- Location in Piscataquis County and the state of Maine
- Coordinates: 45°32′05″N 69°32′45″W﻿ / ﻿45.53472°N 69.54583°W
- Country: United States
- State: Maine
- County: Piscataquis
- Incorporated (plantation): March 17, 1975
- Incorporated (town): January 31, 1978

Area
- • Total: 32.71 sq mi (84.72 km^{2})
- • Land: 31.85 sq mi (82.49 km^{2})
- • Water: 0.86 sq mi (2.23 km^{2})
- Elevation: 2,030 ft (620 m)

Population (2020)
- • Total: 133
- • Density: 4.1/sq mi (1.6/km^{2})
- Time zone: UTC-5 (Eastern (EST))
- • Summer (DST): UTC-4 (EDT)
- ZIP code: 04441
- Area code: 207
- FIPS code: 23-03740
- GNIS feature ID: 0582345
- Website: beavercoveme.com

= Beaver Cove, Maine =

Town in Maine, United States

Beaver Cove is a town in Piscataquis County, Maine, United States. The population was 133 at the 2020 census.

==Geography==
According to the United States Census Bureau, the town has a total area of 32.71 sqmi, of which 31.85 sqmi is land and 0.86 sqmi is water.

==Demographics==

Historical population
| Census | Pop. | Note | %± |
| 1980 | 56 |  | — |
| 1990 | 104 |  | 85.7% |
| 2000 | 91 |  | −12.5% |
| 2010 | 122 |  | 34.1% |
| 2020 | 133 |  | 9.0% |
U.S. Decennial Census

===2010 census===
As of the census of 2010, there were 122 people, 61 households, and 43 families living in the town. The population density was 3.8 PD/sqmi. There were 269 housing units at an average density of 8.4 /sqmi. The racial makeup of the town was 99.2% White and 0.8% from two or more races. Hispanic or Latino people of any race were 2.5% of the population.

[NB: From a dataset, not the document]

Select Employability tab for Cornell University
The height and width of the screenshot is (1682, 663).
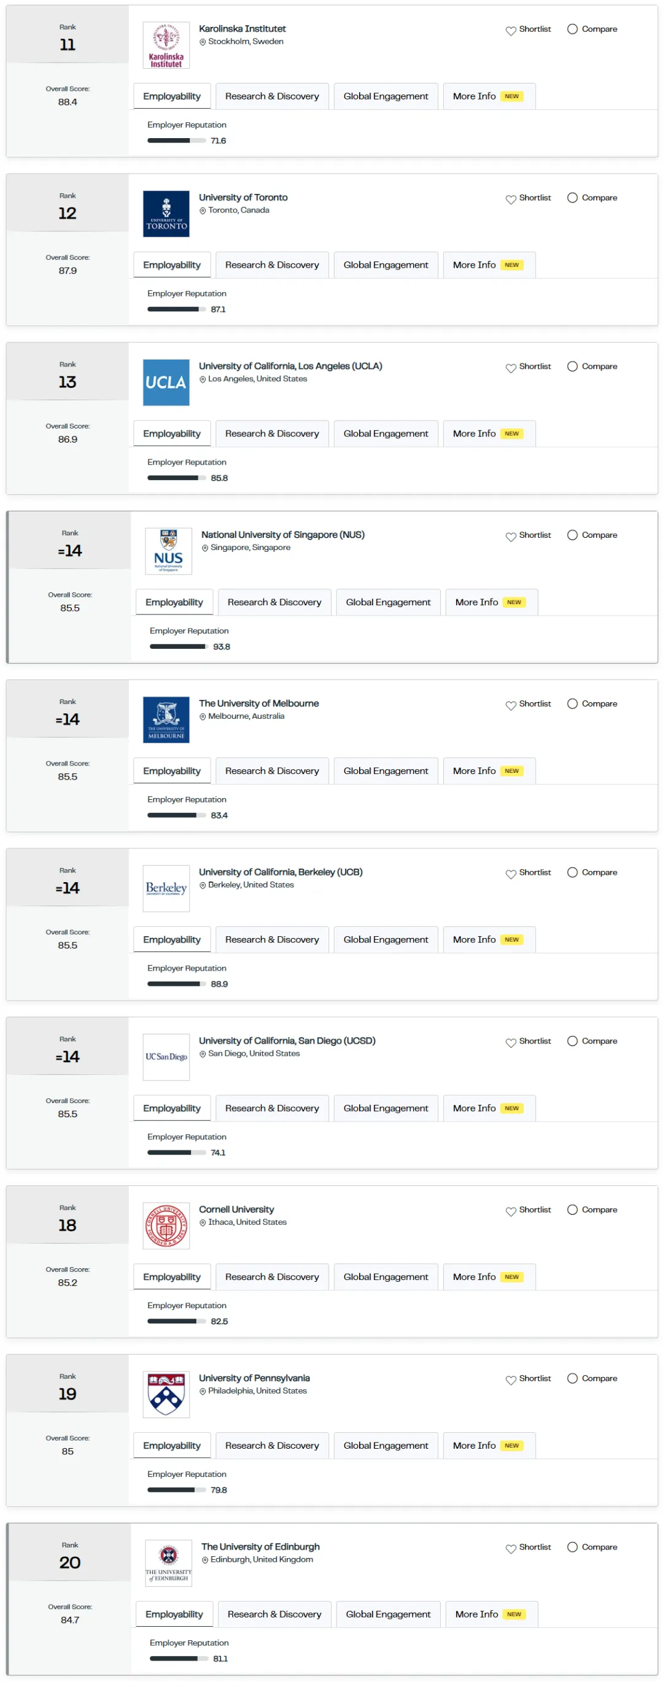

There were 61 households, of which 16.4% had children under the age of 18 living with them, 65.6% were married couples living together, 3.3% had a female householder with no husband present, 1.6% had a male householder with no wife present, and 29.5% were non-families. 27.9% of all households were made up of individuals, and 11.5% had someone living alone who was 65 years of age or older. The average household size was 2.00 and the average family size was 2.33.

The median age in the town was 58.8 years. 12.3% of residents were under the age of 18; 1.7% were between the ages of 18 and 24; 14% were from 25 to 44; 45.1% were from 45 to 64; and 27% were 65 years of age or older. The gender makeup of the town was 50.8% male and 49.2% female.

===2000 census===
At the 2000 census, there were 91 people, 46 households and 28 families living in the town. The population density was 2.9 per square mile (1.1/km^{2}). There were 224 housing units at an average density of 7.1 per square mile (2.7/km^{2}). The racial makeup of the town was 100.00% White.

There were 46 households, of which 13.0% had children under the age of 18 living with them, 58.7% were married couples living together, 2.2% had a female householder with no husband present, and 39.1% were non-families. 37.0% of all households were made up of individuals, and 13.0% had someone living alone who was 65 years of age or older. The average household size was 1.98 and the average family size was 2.57.

3.2% of the population were under the age of 18, 3.3% from 18 to 24, 19.8% from 25 to 44, 41.8% from 45 to 64, and 22.0% who were 65 years of age or older. The median age was 54 years. For every 100 females, there were 102.2 males. For every 100 females age 18 and over, there were 102.6 males.

The median household income was $23,500 and the median family income was $25,417. Males had a median income of $16,250 compared with $11,250 for females. The per capita income for the town was $11,751. There were 35.5% of families and 33.0% of the population living below the poverty line, including no under eighteens and 46.2% of those over 64.